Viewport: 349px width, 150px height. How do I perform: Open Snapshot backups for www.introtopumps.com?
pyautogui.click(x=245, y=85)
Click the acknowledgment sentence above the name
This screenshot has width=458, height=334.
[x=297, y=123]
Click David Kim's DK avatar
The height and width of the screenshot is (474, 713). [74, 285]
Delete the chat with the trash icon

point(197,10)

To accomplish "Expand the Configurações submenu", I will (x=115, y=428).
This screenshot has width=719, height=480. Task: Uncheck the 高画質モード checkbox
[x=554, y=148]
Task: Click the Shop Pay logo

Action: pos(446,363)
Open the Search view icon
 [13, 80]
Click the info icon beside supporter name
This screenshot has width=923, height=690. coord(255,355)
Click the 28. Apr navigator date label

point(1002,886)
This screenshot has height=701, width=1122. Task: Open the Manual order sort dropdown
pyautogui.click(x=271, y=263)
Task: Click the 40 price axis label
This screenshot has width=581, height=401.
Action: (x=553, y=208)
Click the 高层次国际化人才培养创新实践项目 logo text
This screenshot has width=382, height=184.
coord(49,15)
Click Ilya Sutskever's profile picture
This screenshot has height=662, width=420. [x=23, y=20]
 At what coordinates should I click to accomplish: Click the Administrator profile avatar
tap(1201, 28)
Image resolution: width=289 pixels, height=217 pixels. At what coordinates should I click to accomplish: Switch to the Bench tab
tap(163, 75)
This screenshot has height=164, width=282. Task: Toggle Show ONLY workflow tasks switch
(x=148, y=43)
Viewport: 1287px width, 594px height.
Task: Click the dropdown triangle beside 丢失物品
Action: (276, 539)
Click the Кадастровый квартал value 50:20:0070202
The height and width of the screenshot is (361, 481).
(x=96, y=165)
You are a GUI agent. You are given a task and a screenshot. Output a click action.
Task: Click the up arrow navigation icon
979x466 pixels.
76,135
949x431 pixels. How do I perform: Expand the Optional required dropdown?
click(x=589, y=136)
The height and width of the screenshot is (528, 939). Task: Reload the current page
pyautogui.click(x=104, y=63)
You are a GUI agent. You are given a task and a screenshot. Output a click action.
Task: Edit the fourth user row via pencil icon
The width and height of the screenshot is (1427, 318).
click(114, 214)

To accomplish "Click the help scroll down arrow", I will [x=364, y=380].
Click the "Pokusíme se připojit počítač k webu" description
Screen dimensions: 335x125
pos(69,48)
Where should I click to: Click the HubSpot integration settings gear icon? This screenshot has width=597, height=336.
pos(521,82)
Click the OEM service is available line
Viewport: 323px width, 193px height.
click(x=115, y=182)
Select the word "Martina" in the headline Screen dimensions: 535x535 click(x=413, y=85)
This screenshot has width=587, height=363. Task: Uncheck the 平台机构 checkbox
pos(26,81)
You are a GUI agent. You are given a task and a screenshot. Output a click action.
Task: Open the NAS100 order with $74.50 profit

> _Assigned task_
Exactly reproduce the material above.

> _Final answer_
Viewport: 349px width, 150px height. How do I perform: Open Snapshot backups for www.introtopumps.com?
pyautogui.click(x=245, y=85)
Click the acknowledgment sentence above the name
This screenshot has width=458, height=334.
[x=297, y=123]
Click David Kim's DK avatar
The height and width of the screenshot is (474, 713). [74, 285]
Delete the chat with the trash icon

point(197,10)

To accomplish "Expand the Configurações submenu", I will (x=115, y=428).
This screenshot has width=719, height=480. Task: Uncheck the 高画質モード checkbox
[x=554, y=148]
Task: Click the Shop Pay logo

Action: pos(446,363)
Open the Search view icon
 [13, 80]
Click the info icon beside supporter name
This screenshot has width=923, height=690. coord(255,355)
Click the 28. Apr navigator date label

point(1002,886)
This screenshot has height=701, width=1122. Task: Open the Manual order sort dropdown
pyautogui.click(x=271, y=263)
Task: Click the 40 price axis label
This screenshot has width=581, height=401.
Action: (x=553, y=208)
Click the 高层次国际化人才培养创新实践项目 logo text
This screenshot has width=382, height=184.
coord(49,15)
Click Ilya Sutskever's profile picture
This screenshot has height=662, width=420. [x=23, y=20]
 At what coordinates should I click to accomplish: Click the Administrator profile avatar
tap(1201, 28)
Image resolution: width=289 pixels, height=217 pixels. At what coordinates should I click to accomplish: Switch to the Bench tab
tap(163, 75)
This screenshot has height=164, width=282. Task: Toggle Show ONLY workflow tasks switch
(x=148, y=43)
Viewport: 1287px width, 594px height.
Task: Click the dropdown triangle beside 丢失物品
Action: (276, 539)
Click the Кадастровый квартал value 50:20:0070202
The height and width of the screenshot is (361, 481).
(x=96, y=165)
You are a GUI agent. You are given a task and a screenshot. Output a click action.
Task: Click the up arrow navigation icon
979x466 pixels.
76,135
949x431 pixels. How do I perform: Expand the Optional required dropdown?
click(x=589, y=136)
The height and width of the screenshot is (528, 939). Task: Reload the current page
pyautogui.click(x=104, y=63)
You are a GUI agent. You are given a task and a screenshot. Output a click action.
Task: Edit the fourth user row via pencil icon
The width and height of the screenshot is (1427, 318).
click(114, 214)

To accomplish "Click the help scroll down arrow", I will [x=364, y=380].
Click the "Pokusíme se připojit počítač k webu" description
Screen dimensions: 335x125
pos(69,48)
Where should I click to: Click the HubSpot integration settings gear icon? This screenshot has width=597, height=336.
pos(521,82)
Click the OEM service is available line
Viewport: 323px width, 193px height.
click(x=115, y=182)
Select the word "Martina" in the headline Screen dimensions: 535x535 click(x=413, y=85)
This screenshot has width=587, height=363. Task: Uncheck the 平台机构 checkbox
pos(26,81)
You are a GUI agent. You are given a task and a screenshot. Output a click action.
Task: Open the NAS100 order with $74.50 profit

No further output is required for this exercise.